● **EXTRAIT CHOISI**:
Après avoir sérieusement dépoussiéré le mythe sur grand écran avec le premier opus (certes imparfait mais, dans l’ensemble, plutôt enthousiasmant), le producteur Michael Bay offre une suite à ces Tortues Ninjas newlook (enfin à ces "Ninja Turtles" pour reprendre le titre "français" un peu bébête). On retrouve, donc, le travail d’individualisation de chacune des quatre tortues (tant sur le plan vestimentaire que comportemental), des effets spéciaux de qualité et une Megan Fox toujours aussi discutable en April O’Neil… mais, surtout, cette suite s’annonçait très prometteuse pour les fans avec, outre le retour de Shredder, les arrivées de Casey Jones, Baxter Stockman (qui s'était offert une apparition furtive précédemment), Beebop, Rocksteady, Krang et du Technodrome ! Les nostalgiques du dessin animé culte des années 80 pouvaient, donc, avoir la bave aux lèvres… et en ont été pour les frais au vu du traitement infligé aux héros de leur jeunesse. Car, "Ninja Turtle 2" est un exemple typique de suite bâclée où les producteurs ont préféré jouer la carte de la surenchère sans âme (quitte à risquer l’overdose par moment) au lieu d’essayer de creuser le sillon initié dans le premier opus. Le scénario s’avère, ainsi, être d’une affligeante pauvreté et se contente de se caler sur l’intrigue de son prédécesseur
(voir, entre autres, le final sur les toits de New-York !)

● **EXTRAIT DES DONNÉES**:
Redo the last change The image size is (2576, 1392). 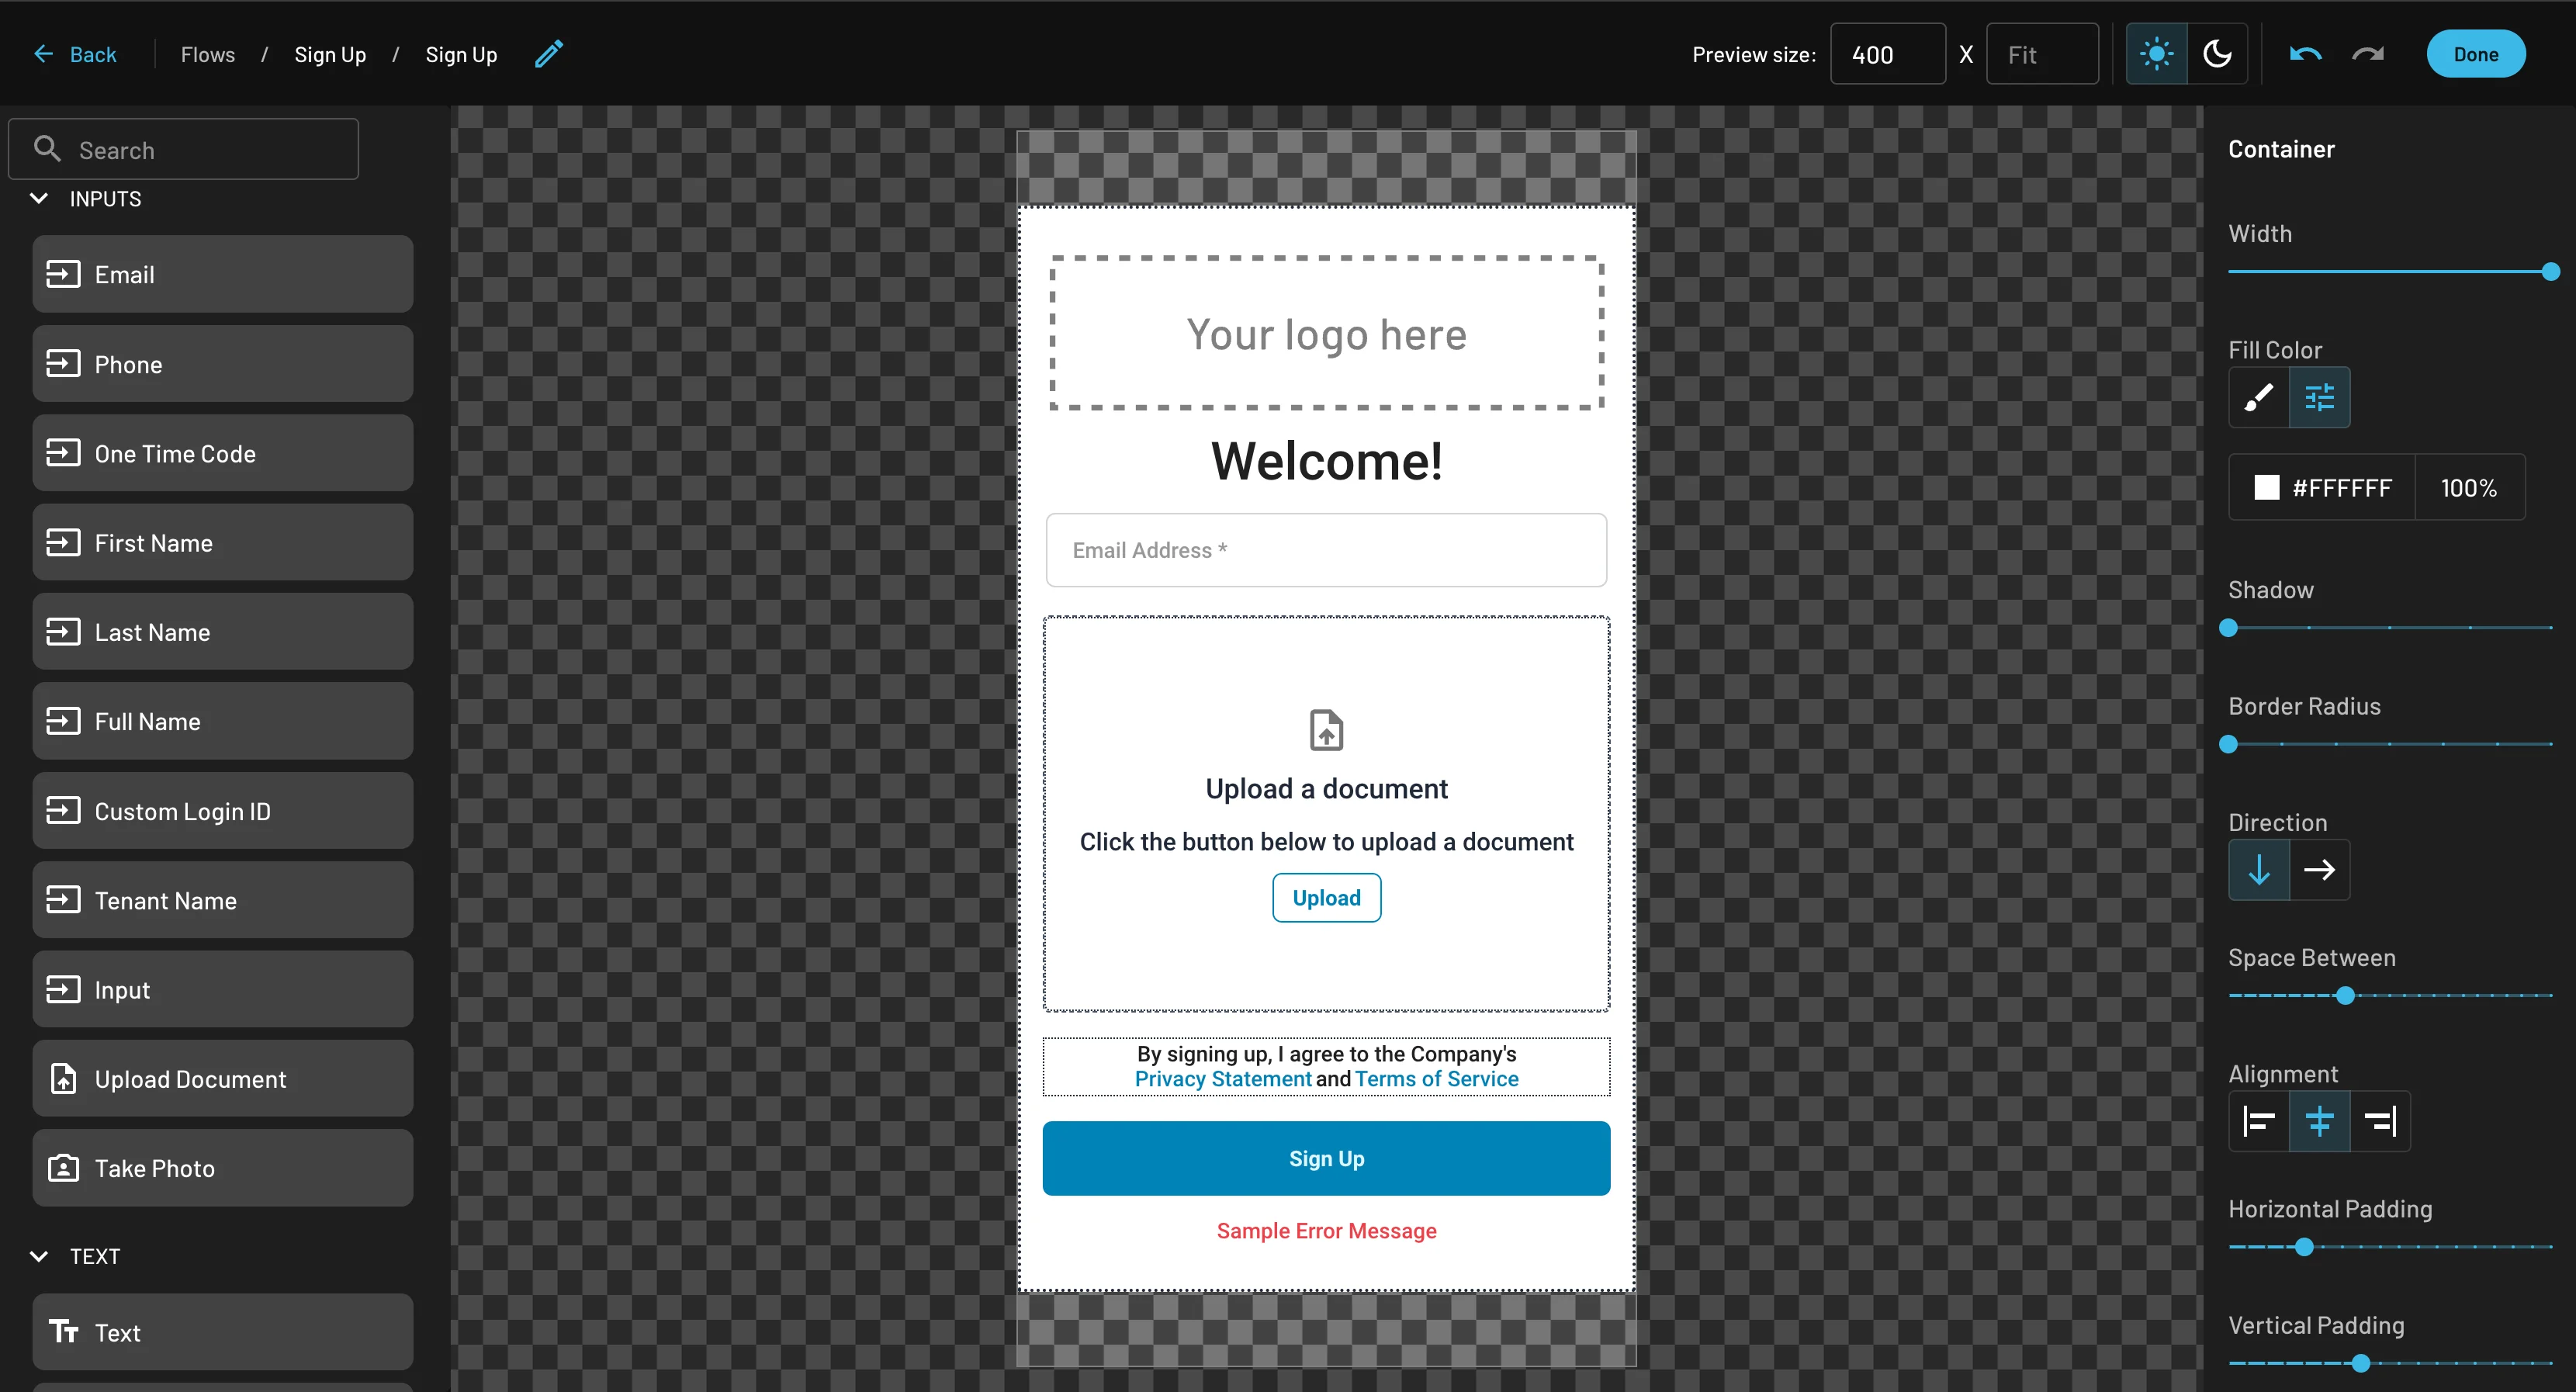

● **CONSIGNE**:
Répondez, s'il vous plaît, à ces questions sur la critique de « Ninja Turtles 2 » :
(a) Quel producteur offre cette suite ?
(b) Quel personnage s'était offert une apparition furtive dans le premier opus ?
(c) Où se déroule le final cité en exemple ?
Ces lignes proviennent d'une autre source.

● **CORRIGÉ**:
(a) Michael Bay.
(b) Baxter Stockman.
(c) Sur les toits de New-York.